Labels: Alan Weisman, Green Revolution, Haber-Bosch, human population limits, Limits to Growth, Monsanto, nitrogen cycle, Norman Borlaug, planetary boundaries, World Food Prize
It would be truer to say that these processes temporarily enabled farmers to maximize fertility without recycling the urine and feces of the animals and people that consume their crops, and controlling soil-depleting runoff, the way that nature does. The urine and feces, which contain the nitrate, phosphate, potassium, and other nutrients, are instead “thrown away” into sewers and streams, to eventually wind up in the ocean where they cannot be effectively recovered.
Nowadays, we compound the problem by mixing our human and animal wastes with toxics from our industries and households, thus guaranteeing their uselessness to agriculture.
Farmers’ reliance on commercial nitrates adds seriously to the rate of CO2 build-up in the atmosphere.
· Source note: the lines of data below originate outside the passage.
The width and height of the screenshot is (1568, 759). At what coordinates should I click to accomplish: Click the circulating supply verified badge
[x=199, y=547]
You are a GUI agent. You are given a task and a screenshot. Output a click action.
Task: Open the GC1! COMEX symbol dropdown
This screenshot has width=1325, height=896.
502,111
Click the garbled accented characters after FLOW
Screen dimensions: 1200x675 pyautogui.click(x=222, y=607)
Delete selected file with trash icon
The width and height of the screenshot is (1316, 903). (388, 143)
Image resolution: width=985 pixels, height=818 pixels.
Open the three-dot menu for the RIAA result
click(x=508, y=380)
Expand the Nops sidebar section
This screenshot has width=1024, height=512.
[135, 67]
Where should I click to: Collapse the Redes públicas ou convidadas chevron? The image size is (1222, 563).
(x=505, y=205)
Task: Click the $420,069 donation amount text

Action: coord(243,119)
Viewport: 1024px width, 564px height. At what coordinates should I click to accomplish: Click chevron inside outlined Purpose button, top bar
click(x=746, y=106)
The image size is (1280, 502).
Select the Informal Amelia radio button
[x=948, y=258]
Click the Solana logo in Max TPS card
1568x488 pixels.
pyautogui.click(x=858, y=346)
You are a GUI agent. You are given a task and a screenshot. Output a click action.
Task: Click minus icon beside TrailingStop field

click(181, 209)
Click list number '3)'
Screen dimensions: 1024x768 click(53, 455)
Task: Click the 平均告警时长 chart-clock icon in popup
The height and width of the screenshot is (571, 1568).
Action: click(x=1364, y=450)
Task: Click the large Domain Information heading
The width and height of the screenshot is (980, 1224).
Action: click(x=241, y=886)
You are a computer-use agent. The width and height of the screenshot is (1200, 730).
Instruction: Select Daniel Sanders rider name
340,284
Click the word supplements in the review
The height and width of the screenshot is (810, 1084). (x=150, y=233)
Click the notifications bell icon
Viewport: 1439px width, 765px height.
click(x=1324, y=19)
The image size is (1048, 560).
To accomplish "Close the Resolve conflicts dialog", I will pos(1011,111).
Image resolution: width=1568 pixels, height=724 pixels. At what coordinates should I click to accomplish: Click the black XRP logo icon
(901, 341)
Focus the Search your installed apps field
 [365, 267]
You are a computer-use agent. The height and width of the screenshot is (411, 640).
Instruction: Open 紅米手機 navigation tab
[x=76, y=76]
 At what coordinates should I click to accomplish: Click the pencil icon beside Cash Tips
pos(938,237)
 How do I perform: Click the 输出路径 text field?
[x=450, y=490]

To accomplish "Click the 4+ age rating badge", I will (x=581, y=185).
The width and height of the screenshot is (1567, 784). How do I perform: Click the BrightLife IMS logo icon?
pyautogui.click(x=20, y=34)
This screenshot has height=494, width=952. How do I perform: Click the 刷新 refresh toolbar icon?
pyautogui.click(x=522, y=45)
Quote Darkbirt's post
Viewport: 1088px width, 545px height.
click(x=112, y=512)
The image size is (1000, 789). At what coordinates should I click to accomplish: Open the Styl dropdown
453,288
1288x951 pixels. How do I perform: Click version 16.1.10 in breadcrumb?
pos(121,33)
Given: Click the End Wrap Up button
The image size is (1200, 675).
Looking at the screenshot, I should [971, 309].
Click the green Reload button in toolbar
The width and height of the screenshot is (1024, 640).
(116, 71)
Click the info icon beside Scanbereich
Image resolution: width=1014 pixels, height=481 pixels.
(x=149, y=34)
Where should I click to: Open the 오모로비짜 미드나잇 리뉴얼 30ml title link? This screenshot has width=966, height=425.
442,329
But a very-probably-more-serious near-term threat to the world’s artificial-fertilizer-dependent agriculture is the phosphate issue. The mining industry has said there is still enough phosphate in the ground for humans to go on extracting it for centuries to come. It is in their commercial interest to say so: the equivalent of global warming denial by the petrochemical industry. But many scientists have been saying for decades that the readily-minable phosphate, like the easily-extractable petroleum, is fast running out.
I spoke about this to Friends back in the late 1980s, but there is more up-to-date data available now.
U.S. domestic phosphate production is expected to peak just twenty years from now, after which the U.S. will be as much at the mercy of phosphate exporters, mainly China, just as it is presently at the mercy of petroleum exporters.
Cordell, Drangert and White, writing in the May 2009 issue of Global Environmental Change, predicted that global “peak phosphorus” would arrive around 2040 AD. Jeremy Grantham, a business investment strategist who has compiled a very nice track record, especially in the prediction of economic crises and crashes (he can be Googled) takes the Cordell et al. forecast seriously and worked with Business Insider to create a pictorial presentation for dummies which you can look at and share as you feel moved.
Natasha Gilbert, reporting on the topic in the November 9, 2009 online issue of Nature, consulted with a wider range of scientists and gave a wider range of predictions. What she has is important because it underscores how little we know for certain.
If the Cordell et al. forecast is right, then forecasts about how humans will be affected by greenhouse warming after about 2035 are rather beside the point, because by then we will probably be using chemical, biological, and thermonuclear weapons on each other in real-life hunger games. We may fervently hope Cordell et al. are wrong!
But either way, it is clear that there is much more involved in the future of agriculture than nitrates, hybrid seeds, and accelerating climate change, and that the transgression of boundaries is a far more serious issue than Lynas imagines.
Soil erosion, topsoil carbon and mineral depletion, and soil structure destruction are big parts of the overall agricultural picture, too, but that would require a much longer discussion, and I don’t know that I can manage one right now.